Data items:

[Start of Attachment]

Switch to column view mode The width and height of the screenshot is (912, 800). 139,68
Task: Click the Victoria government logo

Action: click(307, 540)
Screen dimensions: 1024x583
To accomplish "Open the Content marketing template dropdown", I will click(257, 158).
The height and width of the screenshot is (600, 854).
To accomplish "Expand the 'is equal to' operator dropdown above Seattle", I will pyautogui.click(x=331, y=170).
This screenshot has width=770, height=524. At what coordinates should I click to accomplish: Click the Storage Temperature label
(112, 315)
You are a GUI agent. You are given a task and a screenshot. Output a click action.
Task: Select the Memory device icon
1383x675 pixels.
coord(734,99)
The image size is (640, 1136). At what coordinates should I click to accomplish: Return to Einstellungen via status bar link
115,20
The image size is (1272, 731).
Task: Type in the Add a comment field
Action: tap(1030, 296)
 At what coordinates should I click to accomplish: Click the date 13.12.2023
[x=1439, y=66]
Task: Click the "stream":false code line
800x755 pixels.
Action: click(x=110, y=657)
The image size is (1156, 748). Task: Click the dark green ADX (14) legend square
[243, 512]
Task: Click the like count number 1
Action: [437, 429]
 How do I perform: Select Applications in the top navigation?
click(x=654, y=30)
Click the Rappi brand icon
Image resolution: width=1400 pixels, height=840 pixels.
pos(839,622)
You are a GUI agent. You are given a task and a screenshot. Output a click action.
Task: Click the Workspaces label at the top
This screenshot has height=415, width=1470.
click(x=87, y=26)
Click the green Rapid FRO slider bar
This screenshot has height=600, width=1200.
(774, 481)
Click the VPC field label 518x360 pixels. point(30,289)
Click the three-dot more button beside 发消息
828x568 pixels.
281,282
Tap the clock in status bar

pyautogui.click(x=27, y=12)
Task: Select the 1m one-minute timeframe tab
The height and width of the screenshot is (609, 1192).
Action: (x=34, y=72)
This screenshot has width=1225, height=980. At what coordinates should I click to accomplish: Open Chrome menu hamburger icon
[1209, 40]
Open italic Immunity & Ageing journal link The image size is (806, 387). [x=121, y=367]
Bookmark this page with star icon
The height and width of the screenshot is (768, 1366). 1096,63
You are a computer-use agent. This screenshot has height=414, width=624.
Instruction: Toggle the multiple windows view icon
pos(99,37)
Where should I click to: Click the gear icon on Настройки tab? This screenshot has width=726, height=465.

[End of Attachment]

# Your goal
Wherever the string "dropdown" appears in a line above, copy that line.

# Exercise answer
To accomplish "Open the Content marketing template dropdown", I will click(257, 158).
To accomplish "Expand the 'is equal to' operator dropdown above Seattle", I will pyautogui.click(x=331, y=170).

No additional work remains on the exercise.